Today marks the official start of the Year of the Ox according to the Chinese lunar calendar.
The Lunar New Year, an important Chinese holiday, was celebrated at UCLA with a cultural festival held Saturday night.
Chinese Lunar New Year Cultural Night was hosted by the Chinese Students and Scholars Organization, a student-run organization.
The stage at the Tom Bradley International Hall was framed with rows of red and gold paper lanterns, and traditional music played as guests entered to take their seats in the spacious International Room.
The evening began with a traditional lion dance, where dancers took the stage outfitted in two elaborate red and gold lion costumes decorated with feathers and sequins.

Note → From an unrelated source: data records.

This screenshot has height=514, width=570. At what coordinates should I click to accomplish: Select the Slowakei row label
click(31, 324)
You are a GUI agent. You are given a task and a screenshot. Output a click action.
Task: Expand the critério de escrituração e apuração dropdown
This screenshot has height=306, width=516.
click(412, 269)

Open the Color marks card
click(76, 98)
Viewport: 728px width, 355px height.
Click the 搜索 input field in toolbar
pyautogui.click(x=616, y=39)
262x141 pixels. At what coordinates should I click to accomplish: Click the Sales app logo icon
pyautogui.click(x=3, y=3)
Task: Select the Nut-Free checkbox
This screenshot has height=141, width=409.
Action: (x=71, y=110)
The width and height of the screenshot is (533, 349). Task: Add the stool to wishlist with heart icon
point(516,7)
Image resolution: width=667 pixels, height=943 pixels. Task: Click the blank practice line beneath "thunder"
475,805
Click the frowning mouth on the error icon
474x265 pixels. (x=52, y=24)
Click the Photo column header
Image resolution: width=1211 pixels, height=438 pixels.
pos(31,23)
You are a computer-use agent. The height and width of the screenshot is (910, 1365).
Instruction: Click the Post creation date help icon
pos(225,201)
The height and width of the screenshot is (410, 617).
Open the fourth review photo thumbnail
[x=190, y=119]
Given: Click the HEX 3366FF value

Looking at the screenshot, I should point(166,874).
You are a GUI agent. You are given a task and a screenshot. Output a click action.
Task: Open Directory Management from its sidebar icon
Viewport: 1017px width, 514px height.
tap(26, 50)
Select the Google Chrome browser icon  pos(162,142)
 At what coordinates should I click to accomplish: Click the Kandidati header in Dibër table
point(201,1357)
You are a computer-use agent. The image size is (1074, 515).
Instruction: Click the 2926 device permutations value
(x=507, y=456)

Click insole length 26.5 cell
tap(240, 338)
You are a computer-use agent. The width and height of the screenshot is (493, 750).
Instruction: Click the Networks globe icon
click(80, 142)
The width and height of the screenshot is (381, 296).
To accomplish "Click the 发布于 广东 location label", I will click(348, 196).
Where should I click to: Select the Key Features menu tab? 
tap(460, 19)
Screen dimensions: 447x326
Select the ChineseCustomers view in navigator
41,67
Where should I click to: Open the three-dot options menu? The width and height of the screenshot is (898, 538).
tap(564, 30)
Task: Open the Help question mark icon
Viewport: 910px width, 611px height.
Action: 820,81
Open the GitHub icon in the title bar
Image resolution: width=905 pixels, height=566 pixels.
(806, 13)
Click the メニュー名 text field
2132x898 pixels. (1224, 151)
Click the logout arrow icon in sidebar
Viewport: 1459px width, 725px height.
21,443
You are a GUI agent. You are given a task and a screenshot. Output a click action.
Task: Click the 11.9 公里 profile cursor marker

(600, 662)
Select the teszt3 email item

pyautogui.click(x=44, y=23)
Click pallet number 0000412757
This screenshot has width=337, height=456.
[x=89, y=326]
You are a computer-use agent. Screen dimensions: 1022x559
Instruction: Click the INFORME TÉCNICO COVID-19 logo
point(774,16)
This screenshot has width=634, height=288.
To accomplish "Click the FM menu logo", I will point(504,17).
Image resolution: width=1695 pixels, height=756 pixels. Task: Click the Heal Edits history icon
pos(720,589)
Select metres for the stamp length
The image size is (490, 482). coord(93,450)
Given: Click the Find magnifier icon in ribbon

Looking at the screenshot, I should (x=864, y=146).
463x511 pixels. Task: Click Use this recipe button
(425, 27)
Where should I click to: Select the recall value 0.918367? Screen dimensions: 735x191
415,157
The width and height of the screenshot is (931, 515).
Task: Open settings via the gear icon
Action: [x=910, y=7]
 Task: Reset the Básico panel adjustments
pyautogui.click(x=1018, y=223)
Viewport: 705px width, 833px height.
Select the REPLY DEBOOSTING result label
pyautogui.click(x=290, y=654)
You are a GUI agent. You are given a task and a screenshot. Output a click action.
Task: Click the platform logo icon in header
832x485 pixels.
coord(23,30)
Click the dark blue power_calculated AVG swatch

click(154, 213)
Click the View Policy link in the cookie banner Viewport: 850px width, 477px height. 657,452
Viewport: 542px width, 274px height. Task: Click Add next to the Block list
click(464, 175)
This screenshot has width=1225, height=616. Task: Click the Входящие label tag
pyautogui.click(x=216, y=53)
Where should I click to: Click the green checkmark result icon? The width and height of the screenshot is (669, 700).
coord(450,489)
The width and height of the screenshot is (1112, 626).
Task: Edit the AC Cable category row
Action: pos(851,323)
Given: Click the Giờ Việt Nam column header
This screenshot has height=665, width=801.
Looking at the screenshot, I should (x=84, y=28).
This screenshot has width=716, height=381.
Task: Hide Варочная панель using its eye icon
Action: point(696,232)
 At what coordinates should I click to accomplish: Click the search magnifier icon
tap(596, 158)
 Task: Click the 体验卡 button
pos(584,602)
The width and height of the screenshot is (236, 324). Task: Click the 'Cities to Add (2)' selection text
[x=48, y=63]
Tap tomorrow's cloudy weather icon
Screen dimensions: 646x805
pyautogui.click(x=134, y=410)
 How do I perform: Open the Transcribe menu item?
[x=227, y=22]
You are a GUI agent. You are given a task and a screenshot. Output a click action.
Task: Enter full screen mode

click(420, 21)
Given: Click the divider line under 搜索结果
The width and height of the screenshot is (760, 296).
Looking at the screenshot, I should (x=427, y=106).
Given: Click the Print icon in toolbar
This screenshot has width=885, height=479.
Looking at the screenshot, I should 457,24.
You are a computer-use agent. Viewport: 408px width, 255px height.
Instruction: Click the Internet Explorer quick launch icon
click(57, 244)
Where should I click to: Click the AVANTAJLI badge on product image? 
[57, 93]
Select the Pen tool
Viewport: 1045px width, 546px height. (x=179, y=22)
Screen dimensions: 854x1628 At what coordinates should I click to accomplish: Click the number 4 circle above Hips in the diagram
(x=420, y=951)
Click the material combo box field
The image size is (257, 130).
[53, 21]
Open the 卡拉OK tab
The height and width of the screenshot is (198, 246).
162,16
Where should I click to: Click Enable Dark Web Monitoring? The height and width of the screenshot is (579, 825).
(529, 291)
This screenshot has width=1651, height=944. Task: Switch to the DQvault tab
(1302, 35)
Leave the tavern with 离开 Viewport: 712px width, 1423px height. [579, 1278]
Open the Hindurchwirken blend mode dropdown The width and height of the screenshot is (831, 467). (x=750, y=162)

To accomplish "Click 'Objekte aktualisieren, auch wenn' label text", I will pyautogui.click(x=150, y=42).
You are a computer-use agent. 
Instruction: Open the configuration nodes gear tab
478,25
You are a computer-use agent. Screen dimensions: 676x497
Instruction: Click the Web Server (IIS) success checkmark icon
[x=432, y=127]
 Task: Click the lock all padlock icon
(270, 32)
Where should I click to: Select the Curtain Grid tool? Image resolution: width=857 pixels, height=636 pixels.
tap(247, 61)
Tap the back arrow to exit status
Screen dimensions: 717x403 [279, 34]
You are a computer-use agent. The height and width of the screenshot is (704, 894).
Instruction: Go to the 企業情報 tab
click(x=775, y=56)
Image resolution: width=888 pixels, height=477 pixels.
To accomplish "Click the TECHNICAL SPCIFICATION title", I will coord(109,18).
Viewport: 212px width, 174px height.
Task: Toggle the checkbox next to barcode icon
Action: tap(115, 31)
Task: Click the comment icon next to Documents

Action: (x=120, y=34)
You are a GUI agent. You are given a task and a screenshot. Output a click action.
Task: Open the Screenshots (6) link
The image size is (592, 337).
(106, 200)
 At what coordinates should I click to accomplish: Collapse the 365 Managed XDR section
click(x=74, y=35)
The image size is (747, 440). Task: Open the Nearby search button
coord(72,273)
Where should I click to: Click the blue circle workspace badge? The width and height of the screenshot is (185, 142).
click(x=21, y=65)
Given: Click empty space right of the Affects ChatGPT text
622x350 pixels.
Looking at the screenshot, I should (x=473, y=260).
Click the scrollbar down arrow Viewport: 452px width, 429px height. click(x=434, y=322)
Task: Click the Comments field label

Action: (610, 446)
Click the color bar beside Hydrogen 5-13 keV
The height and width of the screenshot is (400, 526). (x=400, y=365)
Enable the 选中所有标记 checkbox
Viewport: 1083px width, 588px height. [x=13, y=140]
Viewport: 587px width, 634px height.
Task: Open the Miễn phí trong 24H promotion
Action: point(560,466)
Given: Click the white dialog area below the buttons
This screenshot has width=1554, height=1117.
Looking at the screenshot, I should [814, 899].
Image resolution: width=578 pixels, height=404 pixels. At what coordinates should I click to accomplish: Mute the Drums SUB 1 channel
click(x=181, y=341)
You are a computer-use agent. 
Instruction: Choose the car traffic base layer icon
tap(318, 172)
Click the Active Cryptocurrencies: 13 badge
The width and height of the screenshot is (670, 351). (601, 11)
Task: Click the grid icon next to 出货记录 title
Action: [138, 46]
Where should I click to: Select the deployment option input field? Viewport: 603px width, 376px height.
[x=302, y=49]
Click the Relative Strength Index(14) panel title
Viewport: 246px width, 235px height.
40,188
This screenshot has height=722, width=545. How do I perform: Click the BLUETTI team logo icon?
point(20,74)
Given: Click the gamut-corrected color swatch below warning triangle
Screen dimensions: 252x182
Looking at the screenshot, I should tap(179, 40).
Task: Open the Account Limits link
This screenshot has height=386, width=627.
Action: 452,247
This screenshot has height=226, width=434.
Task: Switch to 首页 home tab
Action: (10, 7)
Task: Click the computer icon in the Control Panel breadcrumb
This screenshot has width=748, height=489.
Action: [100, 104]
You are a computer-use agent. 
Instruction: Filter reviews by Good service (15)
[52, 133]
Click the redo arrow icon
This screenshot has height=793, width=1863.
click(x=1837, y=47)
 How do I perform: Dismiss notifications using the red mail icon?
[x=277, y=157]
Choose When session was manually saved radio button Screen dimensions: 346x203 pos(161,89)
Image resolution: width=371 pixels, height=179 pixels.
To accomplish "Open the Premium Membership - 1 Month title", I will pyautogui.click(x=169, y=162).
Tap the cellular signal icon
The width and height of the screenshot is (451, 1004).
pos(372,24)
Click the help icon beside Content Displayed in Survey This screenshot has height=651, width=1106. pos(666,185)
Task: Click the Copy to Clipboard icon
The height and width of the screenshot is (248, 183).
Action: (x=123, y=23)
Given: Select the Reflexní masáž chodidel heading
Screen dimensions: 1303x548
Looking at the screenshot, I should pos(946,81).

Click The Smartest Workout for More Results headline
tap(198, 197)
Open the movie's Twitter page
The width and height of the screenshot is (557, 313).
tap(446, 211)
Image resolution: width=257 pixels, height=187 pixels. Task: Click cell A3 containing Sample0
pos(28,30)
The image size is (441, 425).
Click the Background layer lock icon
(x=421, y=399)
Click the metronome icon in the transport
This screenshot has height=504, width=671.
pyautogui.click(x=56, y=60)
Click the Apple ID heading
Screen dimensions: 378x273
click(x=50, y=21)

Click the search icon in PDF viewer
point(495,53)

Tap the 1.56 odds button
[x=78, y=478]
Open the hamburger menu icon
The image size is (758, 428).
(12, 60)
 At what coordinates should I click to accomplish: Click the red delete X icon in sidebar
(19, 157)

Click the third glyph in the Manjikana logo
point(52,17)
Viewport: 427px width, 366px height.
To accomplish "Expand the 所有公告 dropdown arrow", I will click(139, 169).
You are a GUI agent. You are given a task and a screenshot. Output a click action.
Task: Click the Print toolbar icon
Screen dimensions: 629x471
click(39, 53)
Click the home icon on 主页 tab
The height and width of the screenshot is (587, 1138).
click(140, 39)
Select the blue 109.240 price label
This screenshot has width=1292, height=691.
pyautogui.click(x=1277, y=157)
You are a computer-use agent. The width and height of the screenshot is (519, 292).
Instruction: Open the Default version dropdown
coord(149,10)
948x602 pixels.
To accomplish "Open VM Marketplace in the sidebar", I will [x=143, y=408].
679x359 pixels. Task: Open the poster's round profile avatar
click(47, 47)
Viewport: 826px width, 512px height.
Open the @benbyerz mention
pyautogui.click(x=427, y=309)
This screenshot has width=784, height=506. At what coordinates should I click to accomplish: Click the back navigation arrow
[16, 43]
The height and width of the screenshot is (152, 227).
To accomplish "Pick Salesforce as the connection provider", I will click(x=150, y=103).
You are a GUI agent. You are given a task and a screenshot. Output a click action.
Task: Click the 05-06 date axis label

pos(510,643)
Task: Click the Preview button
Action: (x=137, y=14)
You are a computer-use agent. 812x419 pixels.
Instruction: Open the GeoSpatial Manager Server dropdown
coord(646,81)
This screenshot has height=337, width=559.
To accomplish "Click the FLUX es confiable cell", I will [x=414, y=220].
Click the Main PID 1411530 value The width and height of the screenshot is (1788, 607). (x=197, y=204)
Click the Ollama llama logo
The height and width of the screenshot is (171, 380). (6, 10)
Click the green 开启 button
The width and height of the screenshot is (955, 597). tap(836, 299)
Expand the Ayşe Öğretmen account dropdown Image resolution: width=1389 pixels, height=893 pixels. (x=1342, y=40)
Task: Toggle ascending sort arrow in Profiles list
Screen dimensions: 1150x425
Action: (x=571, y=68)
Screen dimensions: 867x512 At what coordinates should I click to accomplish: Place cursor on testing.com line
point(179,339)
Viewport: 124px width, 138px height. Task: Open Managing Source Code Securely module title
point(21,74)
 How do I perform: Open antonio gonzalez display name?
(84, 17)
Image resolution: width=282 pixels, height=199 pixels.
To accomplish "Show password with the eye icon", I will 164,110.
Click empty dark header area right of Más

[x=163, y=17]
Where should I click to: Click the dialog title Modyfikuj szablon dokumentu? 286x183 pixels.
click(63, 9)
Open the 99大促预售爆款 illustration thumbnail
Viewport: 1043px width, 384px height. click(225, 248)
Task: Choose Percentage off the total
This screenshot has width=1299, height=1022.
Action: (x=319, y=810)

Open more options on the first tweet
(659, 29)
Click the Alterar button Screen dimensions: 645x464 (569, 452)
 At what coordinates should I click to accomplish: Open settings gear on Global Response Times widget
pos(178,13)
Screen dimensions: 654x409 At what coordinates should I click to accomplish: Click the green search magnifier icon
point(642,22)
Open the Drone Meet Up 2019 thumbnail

Each of the lions was portrayed by two dancers, who eventually made their way up the aisles of the room, playfully approaching audience members before exiting through a side door.
The rest of the evening featured performers from UCLA faculty and students and their family members.
Max Shao, research scientist at UCLA’s David Geffen School of Medicine, took the stage to pay a piano duet with his young daughter. The two sat side by side on the piano bench, faces in mirrored expressions of concentration.
UCLA’s Chinese Music Ensemble, a student group, also performed several pieces. The group was led by Chi Li, a musician and professor in the ethnomusicology department.
Several Tibetan dance performances were presented by the UCLA Chinese Folk Dance troupe, with dancers wearing elaborate costumes with long billowing sleeves that swung around them as moved across the stage.
A Pi Ying silhouette show was given, where colorful string puppets moved behind a lit transparent screen as bright lights danced on the ceiling.
The audience never was never completely quiet during the evening, as audience members shared warm whispers and laughs throughout the performances.
Several audience members, including second-year biology student Lydia Zheng, said that a skit put on by four members of the student association was one of the most popular performances of the night. The skit was a parody of “Journey to the West,” a famed piece of 16th-century Chinese literature chronicling a fictional Buddhist monk and his quest for sacred texts.
Rather than traveling in quest of religious documents, the players in the student version traveled west to attend UCLA, overcoming obstacles such as entrance exams and the purchase of a car.
The students’ version comically chronicled the experience of international students at UCLA, earning appreciative laughs from the audience.
The performance was the favorite of the night for Zheng, who came from Guangzhou, China, to study at UCLA.
Zheng said she felt that the skit was an important point of connection between international students present at the event.
“We all have to go through that in order to study here at UCLA,” she said.
Zheng said she spent Chinese New Year alone last year and was glad to celebrate with others this year.
She compared Chinese New Year to a cross between Christmas and Thanksgiving and said it is the most important holiday in Chinese culture.
“It’s about family, tradition and lots of food,” said Linda Hsu, a fifth-year sociology student.
Bao Lei, a member of the event committee, said that the new year is celebrated in China with a week-long vacation from school and work.
It is important that Chinese students at UCLA have an opportunity to celebrate here in Los Angeles, he added.
Hsu was impressed by the professional quality of the celebration, which was organized in two weeks.
In addition to student performances, organizers also contacted professional performers from the L.A. community to appear at the event, Lei said.
The lion dance and puppet show were both performed by professionals from the area, he added.
Chancellor Gene Block also attended the event, along with Zhang Yun, Consul General of the People’s Republic of China in Los Angeles.
Both stepped on stage to draw raffle winners during the show. Block also spoke of the importance of Chinese culture to the UCLA community as a whole in an address to the audience.
During the final presentation, a solo vocal performance of “To My Motherland,” many of the night’s cast members took the stage while the audience warmly cheered.
Guests continued to speak animatedly among themselves as they poured into the lobby, recounting the spirited and engaging performances of the night.